Why can one scanner "see" better than another?

Q: What do scanner vendors mean by 30-bit or 36-bit quality and by  specs like Density = Dmax 3.6? Is Dmax 3.6 much better than Dmax 3.2?

A: The whole 30-bit versus 36-bit and Dmax stuff relates to how  much detail a scanner can capture in the highlights and shadows of an  image you're scanning. It has nothing to do with resolution, which is  the number of dots per inch a model may scan. Dmax is a rather complicated way of measuring opacity; see Density Revealed for the technical details.

What we're basically talking about is dynamic range--how much the scanner "sees" in  the light and dark parts of a picture. Stand in a room and start dimming the lights. At a certain point, you can't distinguish colors. Eventually, you can't see anything. There's still some light in the room, but your eyes aren't sensitive enough to see by it. Your cat,  however, could probably see just fine. Our eyes simply have different degrees of sensitivity, in other words, a different dynamic range.

Scanners also differ in light sensitivity. Cheap scanners can cover the range of light and dark (the dynamic range) necessary for typical photographs. But transparencies and negatives have a wider range, dipping much farther into the dark and light  extremes. Beyond a certain point, scanners with limited dynamic range see very dark details as black (100 percent dark) or very bright areas as totally white. The detail is there, but the scanner's light sensors can't pick it up.

The Bits

All this 36-bit stuff ties in to the sensitivity issue. Your cat not only has more sensitive  eyes, but he also has more nerves connecting his eyes to his brain and he probably has  a higher proportion of brain dedicated to sight. Similarly, more sensitive scanners convert their light detection readings to a larger range of digital data values--not just 24 bits of data, but often 30 or 36 bits.

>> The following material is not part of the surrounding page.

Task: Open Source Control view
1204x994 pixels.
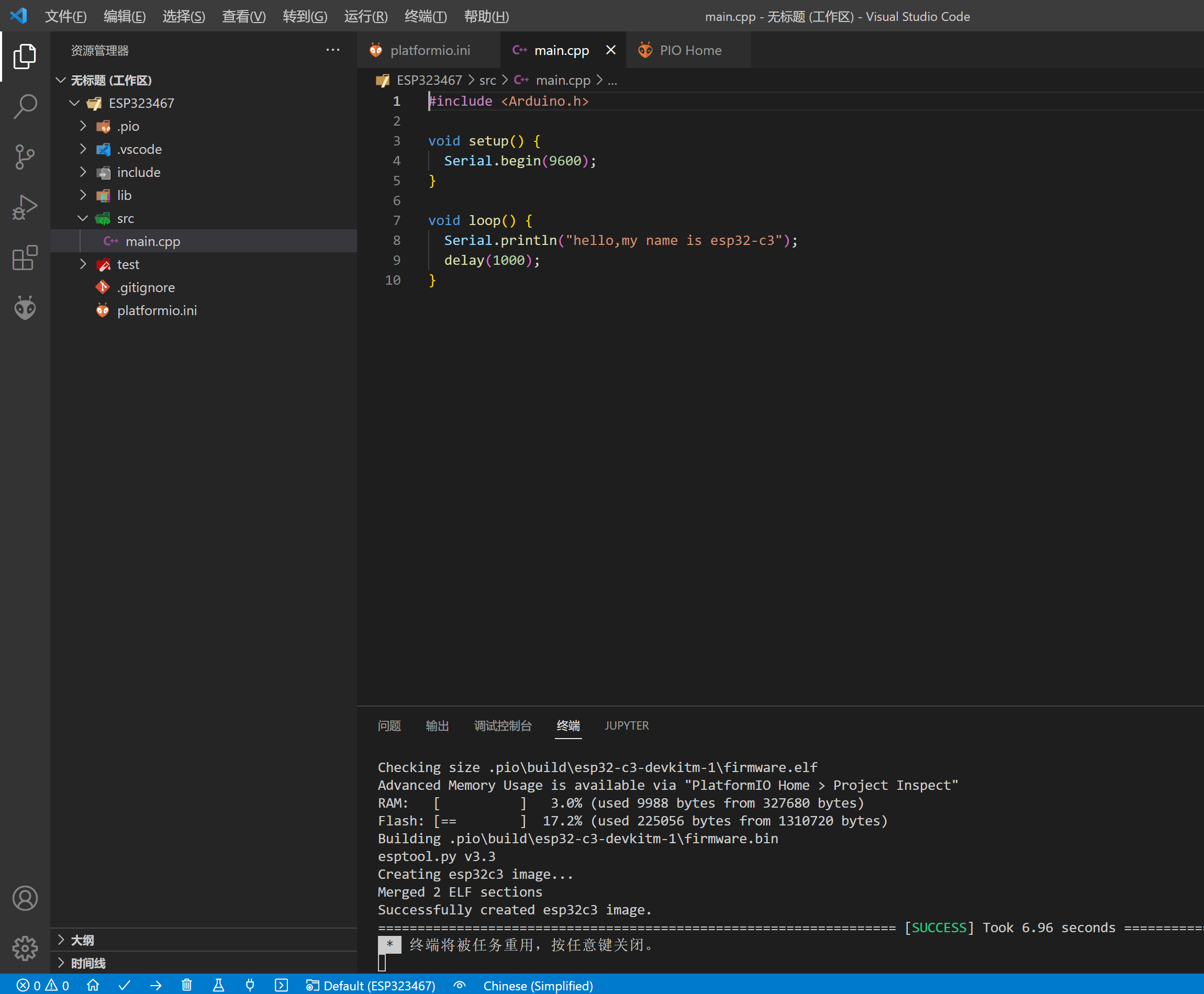Action: [x=25, y=157]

Here's how it works. All scanners convert each pixel of an image into an electrical voltage, using a chip called a CCD array; the more light energy at a pixel, the more voltage. An analog-to-digital (A/D) chip converts the voltages into bits of digital data.  A higher voltage results in a higher digital value.

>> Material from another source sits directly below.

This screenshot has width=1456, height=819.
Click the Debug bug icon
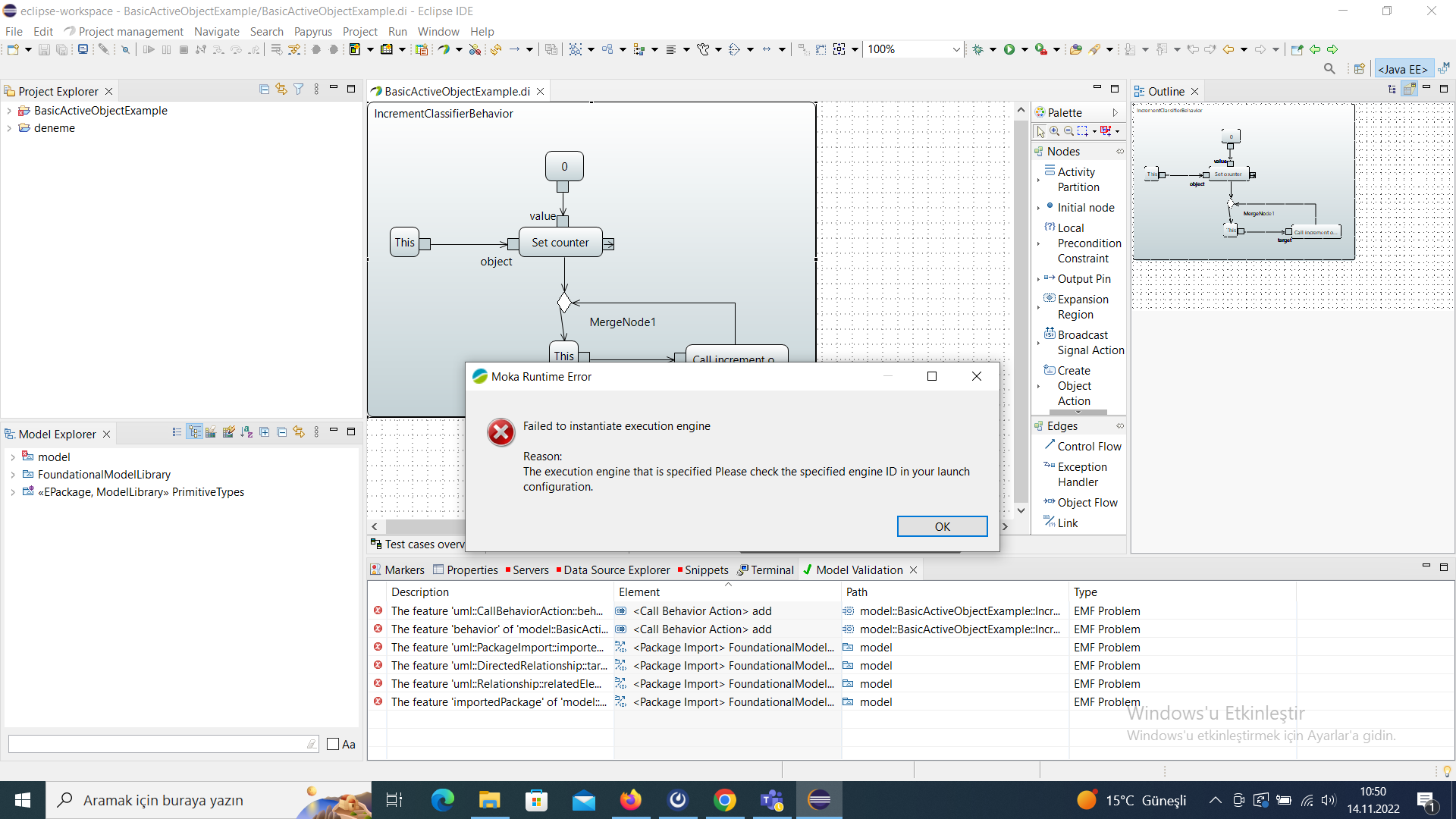coord(978,49)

Years ago, almost all desktop flatbed scanners converted CCD voltages to eight bits of  light-to-dark (grayscale) information for each red, green, and blue color, for 256 light  levels each, which works out to a combined 24 bits of RGB color (a range of about 16
million colors or shades). But when vendors started using more sensitive CCD arrays,  they upped the A/D conversion to 10 bits per color, for a total of 30 bits (about 1 billion colors). Many high-end flatbed models have 12-bit A/D converters for a total of 36 bits
(68 billion colors) and up to 48 or 54 bits.

But most of us work with 24-bit color files. What happens to the extra six or 12 bits  captured by the scanner? With all that extra color information, the scanner has more options in selecting the best range of 24-bit colors to represent the image. It can boost  detail in highlights and shadows, trim off any visual noise, and still have lots of good  values left to fill in the middle range.

The Catch

Unfortunately, a scanner's sensor– converter–image–data processing system is only as  good as its weakest part. To save bucks, a vendor might pair a 30-bit A/D circuit with  a low-sensitivity CCD, so it can market the unit as a 30-bit scanner. But those 30 bits
may not look as good as another model's 24 bits. You can't tell from the specs.

Other vendors have been known to play fast and loose with their specs. Visioneer and  Umax got into a scrape over Umax's claim that its Astra 1220 and 2420 scanners have 36-bit "quality," thanks to Umax's sophisticated Bit Enhancement Technology.  Visioneer rightly claimed that the Umax models sport only 10-bit A/D converters and hence are only 30-bit scanners. The judge ruled that Umax could use the term "36-bit  quality" because the scanners may well achieve quality equal to 36-bit scanners, but Umax's literature must clearly indicate that these units feature 10-bit (30-bit total) A/D conversion. This is yet another reason to compare scans from different units when shopping, since the specs may not tell the whole story.